FDA D.I.S.C.O. Burst Edition: FDA approval of Ayvakit (avapritinib) for adult patients with advanced systemic mastocytosis, including patients with aggressive systemic mastocytosis, systemic mastocytosis with an associated hematological neoplasm, and mast cell leukemia
Welcome back to the D.I.S.C.O., FDA’s Drug Information Soundcast in Clinical Oncology, Burst Edition, brought to you by FDA’s Division of Drug Information in partnership with FDA’s Oncology Center of Excellence. Today we have another quick update on a recent FDA cancer drug approval.
On June 16, 2021, the FDA approved avapritinib (brand name Ayvakit) for adult patients with advanced systemic mastocytosis, including patients with aggressive systemic mastocytosis, systemic mastocytosis with an associated hematological neoplasm, and mast cell leukemia.
Efficacy was evaluated in EXPLORER and PATHFINDER, two multi-center, single-arm, open-label clinical trials enrolling patients with advanced systemic mastocytosis. The main efficacy outcome measure was overall response rate per modified IWG-MRT-ECNM criteria, as adjudicated by a central committee. Additional efficacy measures were duration of response, time to response, and changes in individual measures of mast cell burden.
The overall response rate in all patients evaluated in both trials combined was 57%, with 28% complete remissions and 28% partial remissions.

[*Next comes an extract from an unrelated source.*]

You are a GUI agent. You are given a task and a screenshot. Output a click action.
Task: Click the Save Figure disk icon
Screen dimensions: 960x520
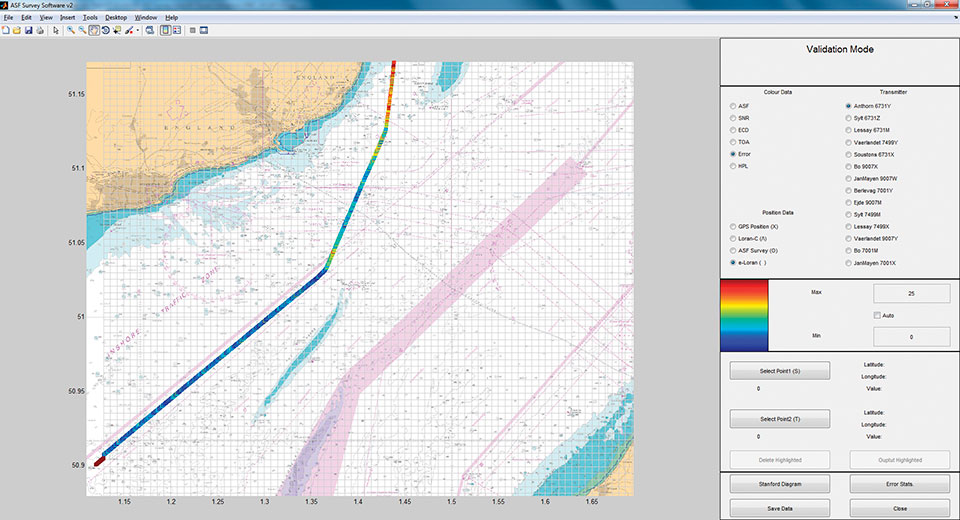pos(28,30)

The median duration of response was 38.3 months and the median time to response was 2.1 months.
The most common adverse reactions reported in more than 20% of patients with advanced systemic mastocytosis were edema, diarrhea, nausea, and fatigue or asthenia.
Avapritinib is not recommended for the treatment of patients with advanced systemic mastocytosis with platelet counts of less than 50 X 109/L.
Full prescribing information for this approval can be found on the web at www.fda.gov/drugsatFDA.
Health care professionals should report serious adverse events to FDA’s MedWatch Reporting Program at www.fda.gov/medwatch.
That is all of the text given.